In trying to mix precision in a simple program - using both real and double - and use the ddot routine from BLAS, I'm coming up with incorrect output for the double precision piece. Here's the code:
program test
!! adding this statement narrowed the issue down to ddot being considered real(4)
implicit none
integer, parameter :: dp = kind(1.0d0)
!! The following 2 lines were added for the calls to the BLAS routines.
!! This fixed the issue.
real(dp), external :: ddot
real, external :: sdot
real, dimension(3) :: a,b
real(dp), dimension(3) :: d,e
integer :: i
do i = 1,3
a(i) = 1.0*i
b(i) = 3.5*i
d(i) = 1.0d0*i
e(i) = 3.5d0*i
end do
write (*,200) "sdot real(4) = ", sdot(3,a,1,b,1) ! should work and return 49.0
write (*,200) "ddot real(4) = ", ddot(3,a,1,b,1) ! should not work
write (*,200) "sdot real(8) = ", sdot(3,d,1,e,1) ! should not work
write (*,200) "ddot real(8) = ", ddot(3,d,1,e,1) ! should work and return 49.0
200 format(a,f5.2)
end program test
I've tried compiling with both gfortran and ifort using the MKL BLAS libraries as follows:
ifort -lmkl_intel_lp64 -lmkl_sequential -lmkl_core
gfortran -lmkl_intel_lp64 -lmkl_sequential -lmkl_core main.f90
The output is:
sdot real(4) = 49.00
ddot real(4) = 0.00
sdot real(8) = 4.10
ddot real(8) = 0.00
How can I get the ddot routine to correctly process the double precision values?
Additionally, adding the -autodouble flag (ifort) or -fdefault-real-8 (gfortran) flag makes both of the ddot routines work, but the sdot routines fail.
Edit:
I added the implicit none statement, and the two type statements for the ddot and sdot functions. Without the type specified for the function calls the ddot was being typed implicitly as single precision real.

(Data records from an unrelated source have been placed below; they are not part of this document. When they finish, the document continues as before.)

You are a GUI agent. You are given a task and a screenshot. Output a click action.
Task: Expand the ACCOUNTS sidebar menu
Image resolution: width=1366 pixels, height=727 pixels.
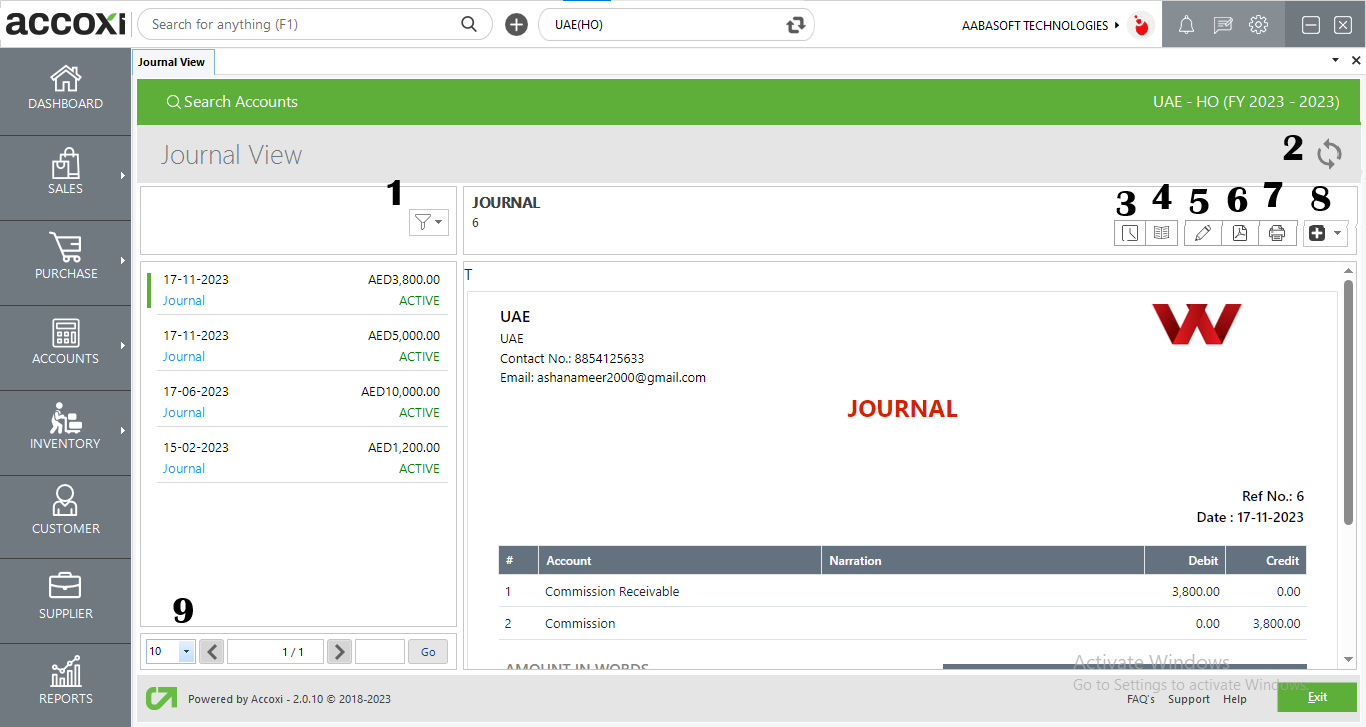pos(65,347)
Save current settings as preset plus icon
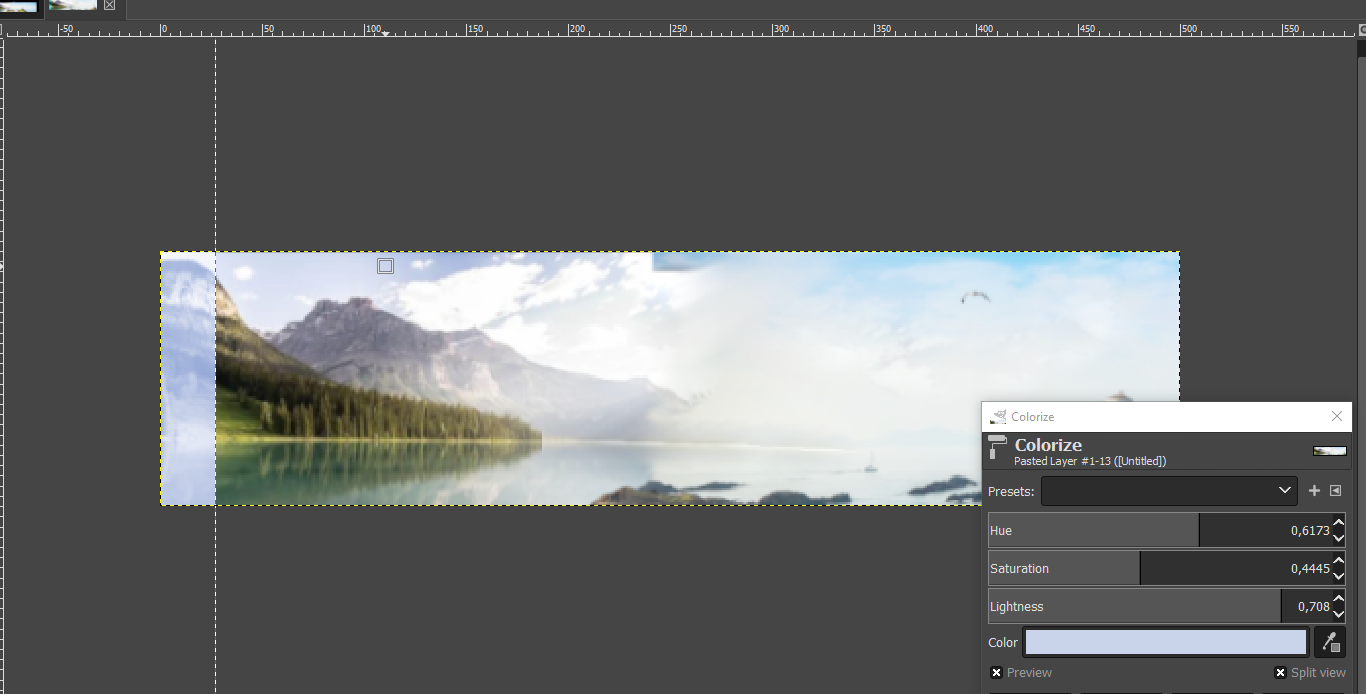Screen dimensions: 1366x694 [x=1314, y=491]
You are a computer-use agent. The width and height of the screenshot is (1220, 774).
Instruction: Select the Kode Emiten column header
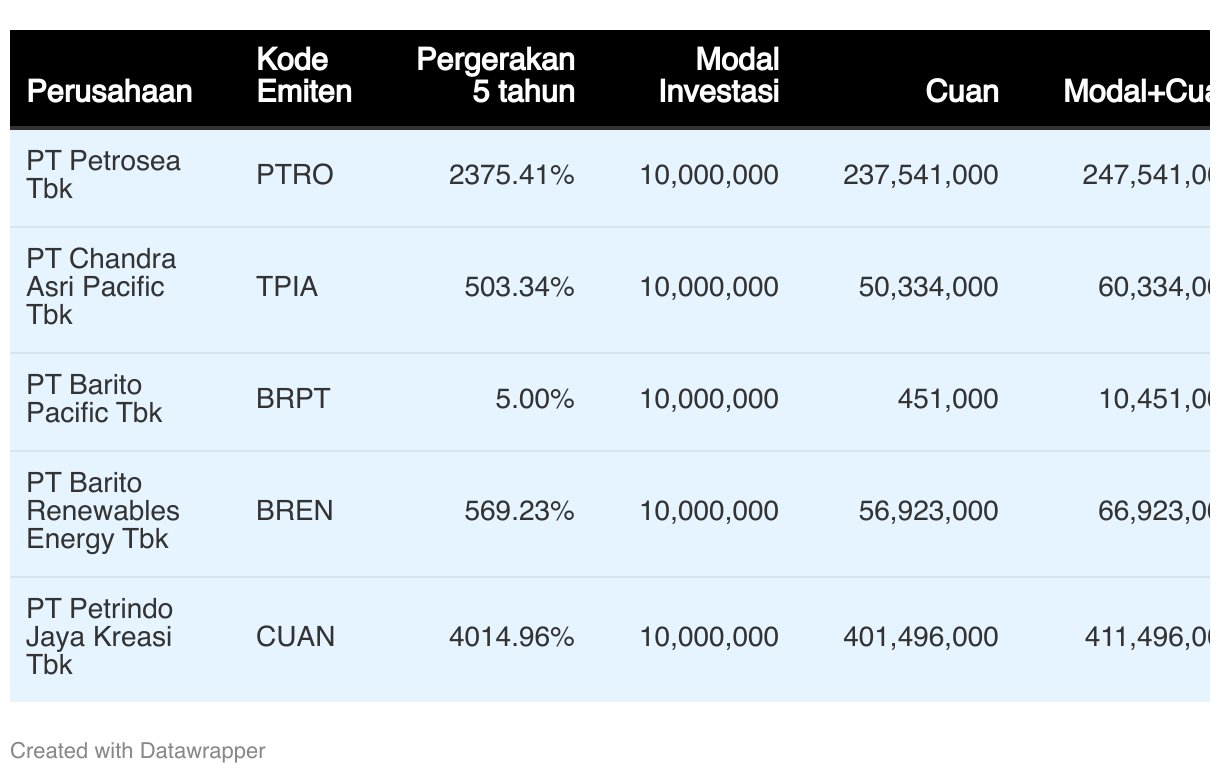pos(304,75)
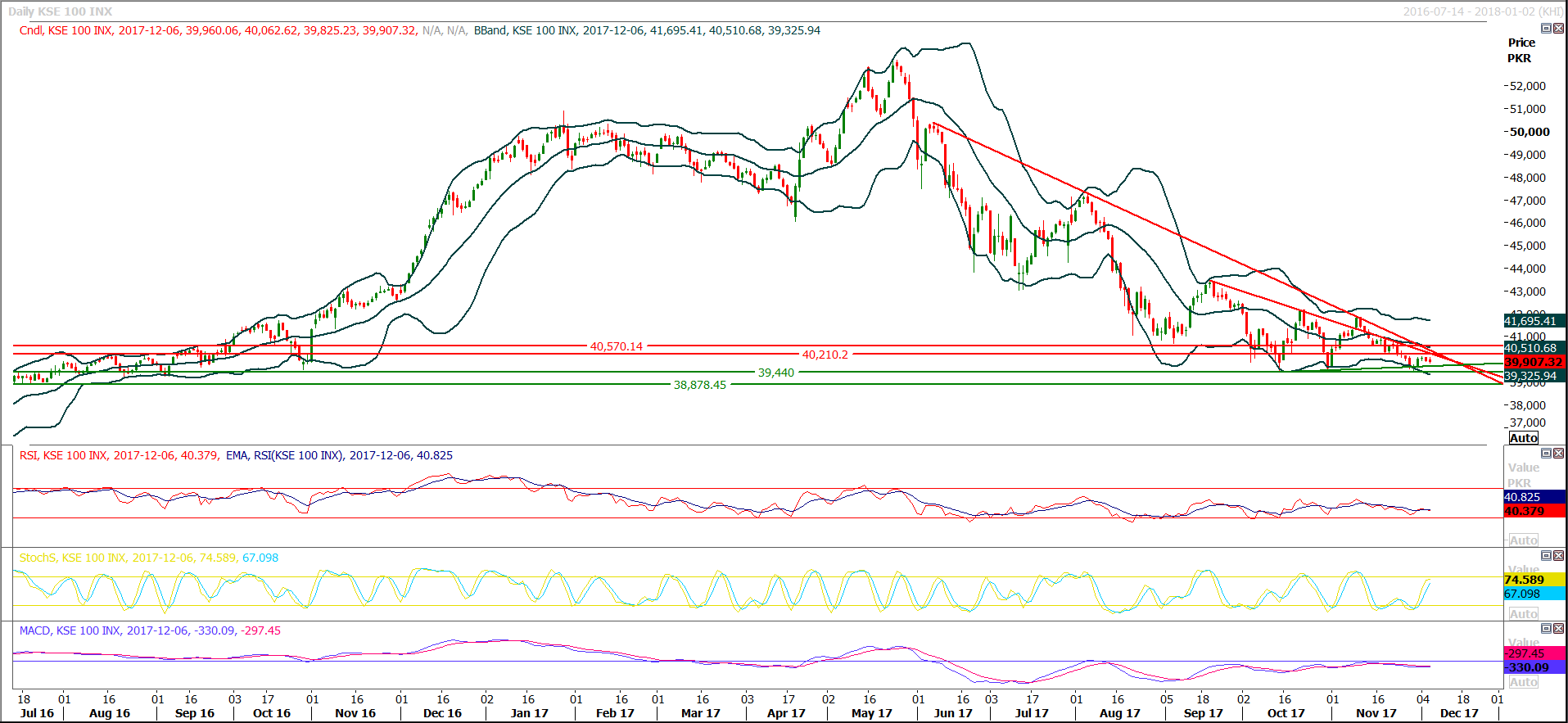Select the 38,878.45 support line label
1568x723 pixels.
coord(699,385)
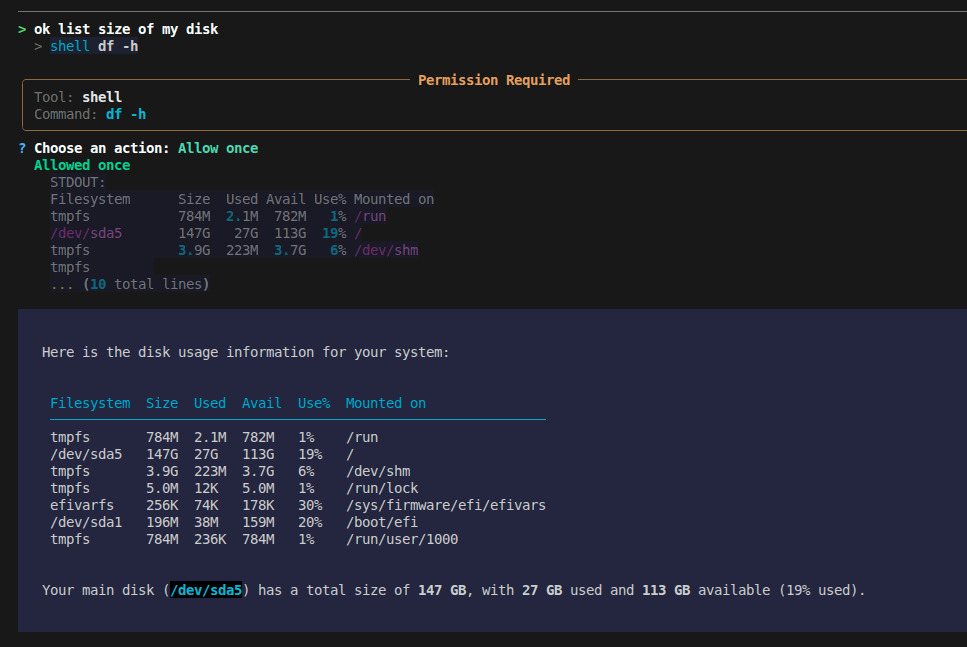Click the /sys/firmware/efi/efivars mount path
The width and height of the screenshot is (967, 647).
click(x=445, y=505)
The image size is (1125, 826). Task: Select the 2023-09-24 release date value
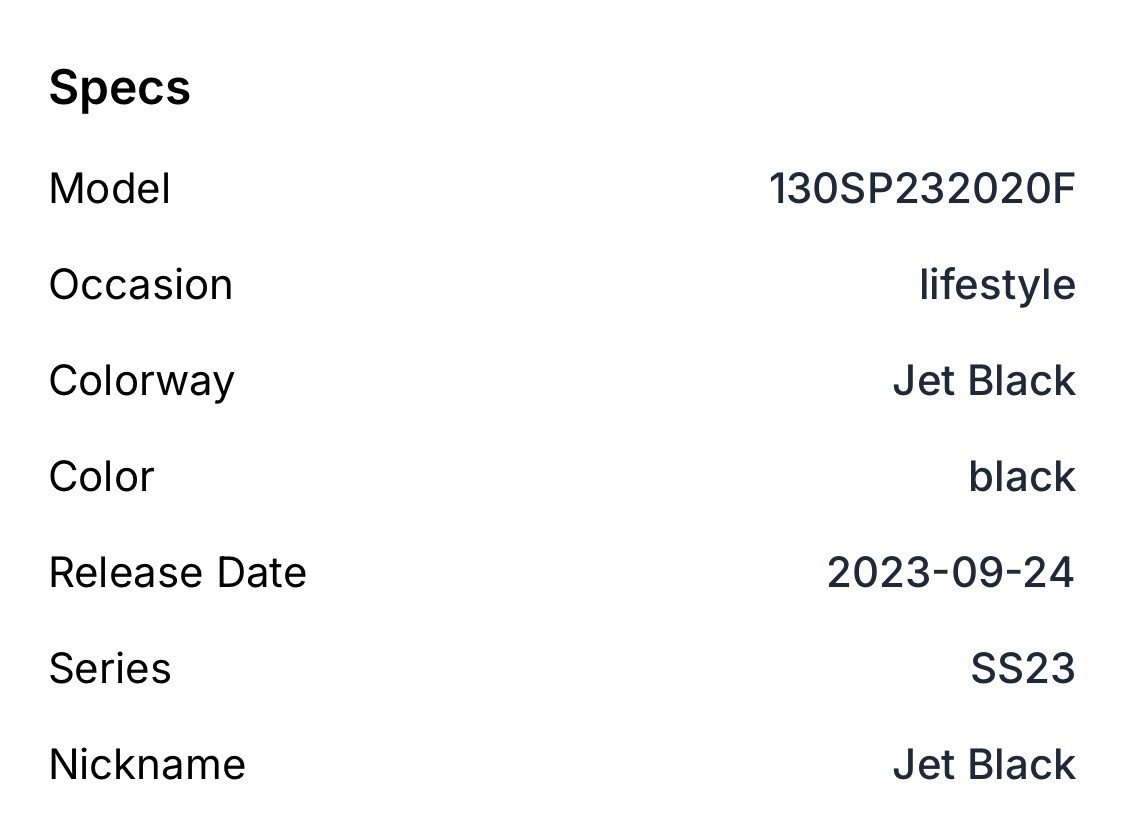tap(950, 573)
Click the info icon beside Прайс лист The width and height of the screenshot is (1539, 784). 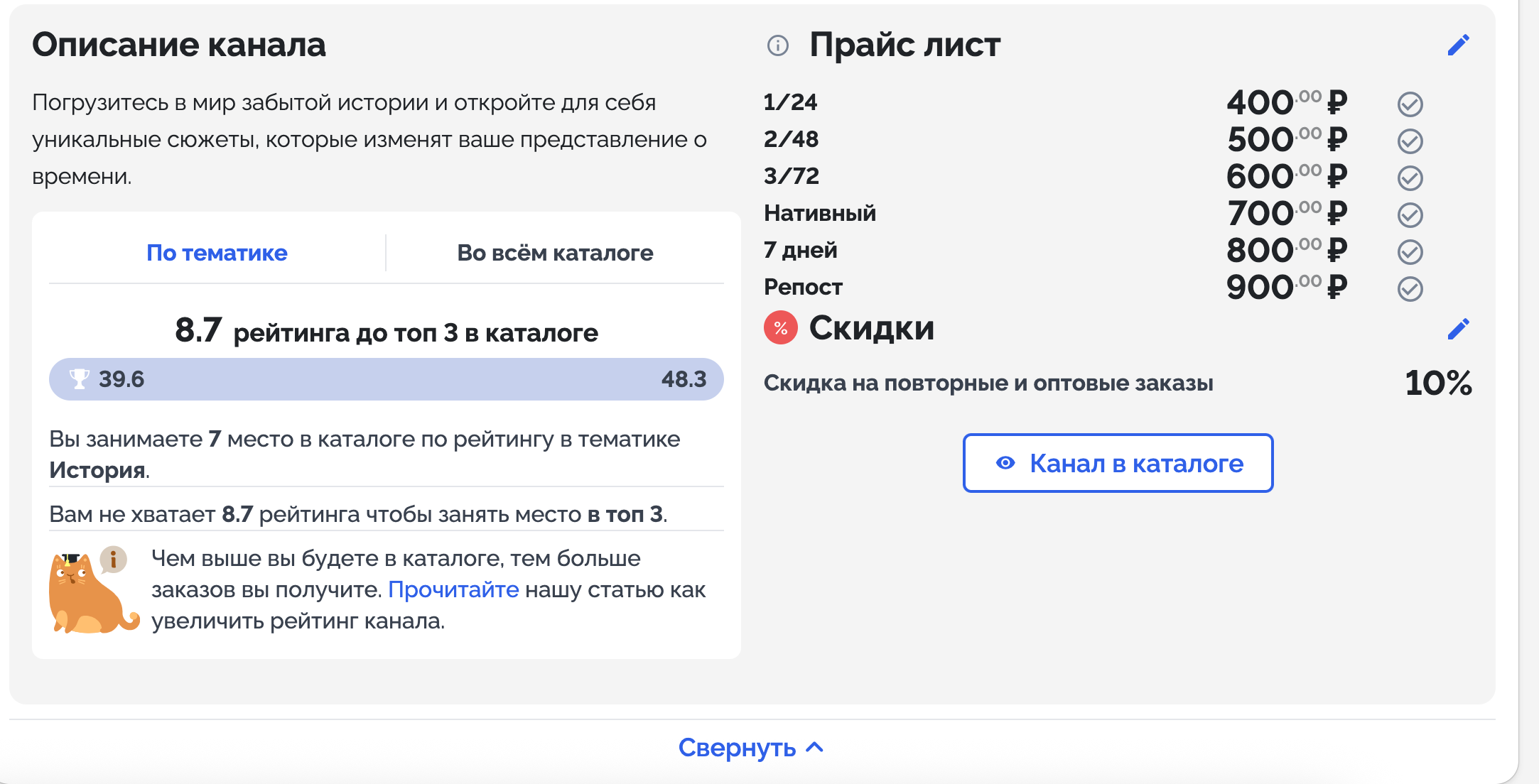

I haven't used MKL, but perhaps you need a "use" statement so that the compiler knows the interface to the functions? Or to otherwise declare the functions. They are not declared so the compiler is probably assuming that return of ddot is single precision and mis-interpreting the bits.
Turning on the warning option causes the compiler to tell you about the problem. With gfortran, try:
-fimplicit-none -Wall -Wline-truncation -Wcharacter-truncation -Wsurprising -Waliasing -Wimplicit-interface -Wunused-parameter -fwhole-file -fcheck=all -std=f2008 -pedantic -fbacktrace
Passing incorrect kind variables is a case of interface mismatch (which is illegal, so in principle the compiler might do anything including starting WW III), so maybe this is messing up the stack and hence following calls also return incorrect results. Try to comment out those incorrect calls (your lines marked with "should not work") and see if that helps.
Also, enable all kinds of debug options you can find, as e.g. the answer by M.S.B. shows for gfortran.